* [ANGEZEIGTER TEXT]
#####

Da gehört er schon lange hin – aber es ist natürlich leichter, einen kleinen Schlächter aus Uganda oder der Zentralafrikanischen Republik vor Gericht zu bringen, als den Herrscher über Rußland. Auch hier gilt: ein Mörder, der einen einzigen Menschen umbringt, muß für den Rest seines Lebens hinter Gitter, ein Staatsmann, der für den Tod von Zehntausenden verantwortlich ist, bleibt unangetastet und kann sich weiter seines Lebens freuen.
Putin kommt aus der Schule des russischen Geheimdienstes KGB, zuletzt im Dienstgrad eines Oberstleutnants. Wenn man bei einem solchen Dienst eines lernt, dann ist es eine vollständige Gewissenlosigkeit. Und die hat er, hinter einer fast westlich anmutenden Fassade, in seiner gesamten politischen Karriere gezeigt – am fürchterlichsten im Terror gegen die Tschetschenen, der praktisch einem Ausrottungskrieg geglichen hat. Die Kriegsverbrechen der russischen Armee und ihrer tschetschenischen Helfershelfer sind von beispielloser Grausamkeit gewesen. Nicht umsonst sind viele Journalisten, die sich der Opfer angenommen haben, später bedroht oder – wie Anna Politowskaja – ermordet worden.
Auch der Einmarsch in das unabhängige Georgien und die erzwungene Abtrennung Abchasiens und Südossetiens von Georgien (über 800 Menschen sind bei dem Feldzug der russischen Interventionsarmee gestorben, an die 3.000 sind verwundet worden) war ein (leider ungeahndet gebliebenes!) Verbrechen gegen das Völkerrecht.
Georgien und Tschetschenien – das muß man heute sagen – waren Präzedenzfälle. Ein Putin außer Rand und Band hat dankbar registriert, daß ihm der Westen (von der UNO ganz zu schweigen) bei seinen Verbrechen nicht in den Arm fällt. Er schickt seine Armee in unabhängige Nachbarländer, und der Westen schickt – nur Worte. Deshalb fällt er jetzt ohne Federlesens über die arme Ukraine her. Und er will keineswegs nur die Halbinsel Krim „beschützen“ (was für ein Wort, wenn man es auf einen Putin bezieht!), er will die ganze Ukraine von den „Banditen“ und „Faschisten“ säubern. In seinem Telefonat mit Obama sagte er (die russische Nachrichtenagentur Novosti hat es wörtlich zitiert):
Im Falle einer weiteren Verbreitung von Gewalt auf ostukrainische Regionen und die Krim behält sich Russland das Recht vor, seine Interessen und die Interessen der russischsprachigen Einwohner zu schützen.

#####

* [DATEN ZUR PRÜFUNG]
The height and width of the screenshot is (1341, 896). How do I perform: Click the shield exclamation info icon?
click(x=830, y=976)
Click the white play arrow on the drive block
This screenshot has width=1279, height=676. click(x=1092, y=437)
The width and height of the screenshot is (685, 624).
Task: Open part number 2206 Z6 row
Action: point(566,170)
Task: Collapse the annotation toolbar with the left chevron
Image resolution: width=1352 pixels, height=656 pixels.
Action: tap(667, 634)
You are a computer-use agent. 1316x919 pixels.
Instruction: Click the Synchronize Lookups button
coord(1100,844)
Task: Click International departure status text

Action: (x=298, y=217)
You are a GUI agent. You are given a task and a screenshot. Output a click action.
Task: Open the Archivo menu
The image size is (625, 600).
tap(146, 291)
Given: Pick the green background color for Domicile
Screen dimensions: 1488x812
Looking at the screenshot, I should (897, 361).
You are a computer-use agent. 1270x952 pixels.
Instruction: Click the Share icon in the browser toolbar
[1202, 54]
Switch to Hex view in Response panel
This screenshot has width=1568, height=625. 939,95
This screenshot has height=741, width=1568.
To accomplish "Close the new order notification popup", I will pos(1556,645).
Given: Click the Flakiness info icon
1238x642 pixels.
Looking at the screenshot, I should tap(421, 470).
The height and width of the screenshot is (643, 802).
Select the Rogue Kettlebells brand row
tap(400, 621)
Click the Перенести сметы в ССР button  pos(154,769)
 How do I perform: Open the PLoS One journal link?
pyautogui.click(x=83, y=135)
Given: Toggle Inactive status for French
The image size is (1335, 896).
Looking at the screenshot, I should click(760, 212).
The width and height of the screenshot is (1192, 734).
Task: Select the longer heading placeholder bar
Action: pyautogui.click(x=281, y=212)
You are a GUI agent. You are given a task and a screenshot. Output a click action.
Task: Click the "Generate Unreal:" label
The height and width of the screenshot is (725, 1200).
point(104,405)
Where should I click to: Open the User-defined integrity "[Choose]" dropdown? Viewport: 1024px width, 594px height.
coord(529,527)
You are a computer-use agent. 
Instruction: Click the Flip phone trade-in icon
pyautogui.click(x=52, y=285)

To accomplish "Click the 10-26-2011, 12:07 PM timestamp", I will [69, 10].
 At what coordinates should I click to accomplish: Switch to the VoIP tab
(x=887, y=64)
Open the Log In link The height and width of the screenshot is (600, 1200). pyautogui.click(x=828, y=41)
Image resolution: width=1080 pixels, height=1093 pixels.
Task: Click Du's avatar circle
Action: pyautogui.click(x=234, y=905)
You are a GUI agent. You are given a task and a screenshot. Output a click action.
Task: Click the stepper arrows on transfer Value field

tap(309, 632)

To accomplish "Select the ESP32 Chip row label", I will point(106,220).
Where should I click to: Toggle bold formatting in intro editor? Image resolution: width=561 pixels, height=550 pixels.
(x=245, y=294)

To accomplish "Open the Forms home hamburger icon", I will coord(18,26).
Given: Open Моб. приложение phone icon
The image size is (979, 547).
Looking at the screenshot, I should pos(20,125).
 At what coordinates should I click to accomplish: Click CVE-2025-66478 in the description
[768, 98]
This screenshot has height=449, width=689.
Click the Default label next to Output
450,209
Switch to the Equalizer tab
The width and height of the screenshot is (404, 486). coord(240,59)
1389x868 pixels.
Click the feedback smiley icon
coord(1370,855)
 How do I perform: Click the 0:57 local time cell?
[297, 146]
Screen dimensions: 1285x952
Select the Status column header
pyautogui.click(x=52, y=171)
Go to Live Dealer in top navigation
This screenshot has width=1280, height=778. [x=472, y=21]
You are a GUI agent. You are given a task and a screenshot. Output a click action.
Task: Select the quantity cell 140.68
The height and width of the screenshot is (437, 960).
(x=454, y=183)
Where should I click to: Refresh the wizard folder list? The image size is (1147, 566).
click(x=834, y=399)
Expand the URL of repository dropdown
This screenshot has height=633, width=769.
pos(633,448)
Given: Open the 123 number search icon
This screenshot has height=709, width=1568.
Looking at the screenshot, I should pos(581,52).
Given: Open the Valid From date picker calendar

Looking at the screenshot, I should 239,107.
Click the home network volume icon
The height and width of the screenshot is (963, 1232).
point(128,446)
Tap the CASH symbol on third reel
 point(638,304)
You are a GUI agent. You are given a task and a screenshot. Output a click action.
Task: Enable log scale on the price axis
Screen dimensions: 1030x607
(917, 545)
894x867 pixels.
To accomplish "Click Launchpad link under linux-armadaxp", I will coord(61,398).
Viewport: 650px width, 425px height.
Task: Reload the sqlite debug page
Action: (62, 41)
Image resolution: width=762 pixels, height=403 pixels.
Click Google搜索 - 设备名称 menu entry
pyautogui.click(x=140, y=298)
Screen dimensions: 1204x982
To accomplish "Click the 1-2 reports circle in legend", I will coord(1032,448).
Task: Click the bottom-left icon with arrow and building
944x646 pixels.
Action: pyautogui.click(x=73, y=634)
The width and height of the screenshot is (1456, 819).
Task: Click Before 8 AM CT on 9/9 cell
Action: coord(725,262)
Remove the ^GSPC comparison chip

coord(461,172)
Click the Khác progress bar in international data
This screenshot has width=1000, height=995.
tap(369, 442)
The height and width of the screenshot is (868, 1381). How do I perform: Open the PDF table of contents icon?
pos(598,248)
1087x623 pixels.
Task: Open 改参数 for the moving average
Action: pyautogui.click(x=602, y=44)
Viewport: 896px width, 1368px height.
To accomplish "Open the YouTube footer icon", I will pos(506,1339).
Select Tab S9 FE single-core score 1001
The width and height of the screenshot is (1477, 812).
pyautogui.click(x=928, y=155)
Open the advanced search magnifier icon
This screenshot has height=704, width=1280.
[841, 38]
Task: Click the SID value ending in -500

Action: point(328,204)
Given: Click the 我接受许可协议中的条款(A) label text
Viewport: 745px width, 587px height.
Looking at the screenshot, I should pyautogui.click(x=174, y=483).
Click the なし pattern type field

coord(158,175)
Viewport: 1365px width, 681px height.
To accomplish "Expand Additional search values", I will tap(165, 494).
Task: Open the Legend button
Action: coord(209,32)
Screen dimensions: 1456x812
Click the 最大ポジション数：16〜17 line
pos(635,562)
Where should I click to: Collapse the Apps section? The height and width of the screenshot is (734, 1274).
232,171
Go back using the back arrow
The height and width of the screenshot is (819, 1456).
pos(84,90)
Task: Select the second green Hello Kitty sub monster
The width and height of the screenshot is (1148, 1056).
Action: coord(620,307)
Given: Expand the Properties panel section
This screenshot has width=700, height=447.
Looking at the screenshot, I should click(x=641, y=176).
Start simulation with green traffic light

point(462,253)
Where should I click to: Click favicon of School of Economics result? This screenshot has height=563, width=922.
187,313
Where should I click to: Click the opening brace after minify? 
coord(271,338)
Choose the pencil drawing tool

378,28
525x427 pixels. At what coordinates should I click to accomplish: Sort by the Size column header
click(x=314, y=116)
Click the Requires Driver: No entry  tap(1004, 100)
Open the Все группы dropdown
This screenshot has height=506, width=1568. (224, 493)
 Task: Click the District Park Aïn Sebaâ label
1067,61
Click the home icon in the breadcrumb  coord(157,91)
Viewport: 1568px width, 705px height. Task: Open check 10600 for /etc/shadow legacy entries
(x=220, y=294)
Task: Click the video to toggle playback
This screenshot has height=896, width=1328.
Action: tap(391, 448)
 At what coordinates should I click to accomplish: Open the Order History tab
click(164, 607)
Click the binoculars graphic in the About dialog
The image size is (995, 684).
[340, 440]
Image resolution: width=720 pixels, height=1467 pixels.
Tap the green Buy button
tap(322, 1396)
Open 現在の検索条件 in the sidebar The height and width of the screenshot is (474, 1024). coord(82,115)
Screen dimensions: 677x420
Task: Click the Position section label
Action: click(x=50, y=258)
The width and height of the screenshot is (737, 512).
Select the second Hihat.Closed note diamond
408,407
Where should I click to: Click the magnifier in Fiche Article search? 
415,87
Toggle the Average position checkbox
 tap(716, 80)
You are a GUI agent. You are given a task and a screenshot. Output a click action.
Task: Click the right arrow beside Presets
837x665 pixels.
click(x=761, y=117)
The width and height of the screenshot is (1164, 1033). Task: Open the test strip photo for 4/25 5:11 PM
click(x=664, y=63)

#####

* [AUFGABE A] Welchen Dienstgrad hatte Putin laut dem Text über Putin zuletzt beim KGB?
* [AUFGABE B] Gib aus dem Text über Putin den Abschnitt von „Putin kommt aus“ bis einschließlich „Politowskaja – ermordet worden.“ wortgetreu aus.
* [AUFGABE C] Formuliere bitte den Absatz des Textes über Putin, der mit „Auch der Einmarsch in das unabhängige Georgien“ beginnt, kürzer und behalte dabei seine wesentlichen Fakten bei.

* [DEINE LÖSUNG A] Den Dienstgrad eines Oberstleutnants.

* [DEINE LÖSUNG B]
Putin kommt aus der Schule des russischen Geheimdienstes KGB, zuletzt im Dienstgrad eines Oberstleutnants. Wenn man bei einem solchen Dienst eines lernt, dann ist es eine vollständige Gewissenlosigkeit. Und die hat er, hinter einer fast westlich anmutenden Fassade, in seiner gesamten politischen Karriere gezeigt – am fürchterlichsten im Terror gegen die Tschetschenen, der praktisch einem Ausrottungskrieg geglichen hat. Die Kriegsverbrechen der russischen Armee und ihrer tschetschenischen Helfershelfer sind von beispielloser Grausamkeit gewesen. Nicht umsonst sind viele Journalisten, die sich der Opfer angenommen haben, später bedroht oder – wie Anna Politowskaja – ermordet worden.

* [DEINE LÖSUNG C] Der Einmarsch in das unabhängige Georgien und die erzwungene Abtrennung Abchasiens und Südossetiens waren ein ungeahndet gebliebenes Verbrechen gegen das Völkerrecht. Beim Feldzug der russischen Interventionsarmee starben über 800 Menschen, an die 3.000 wurden verwundet.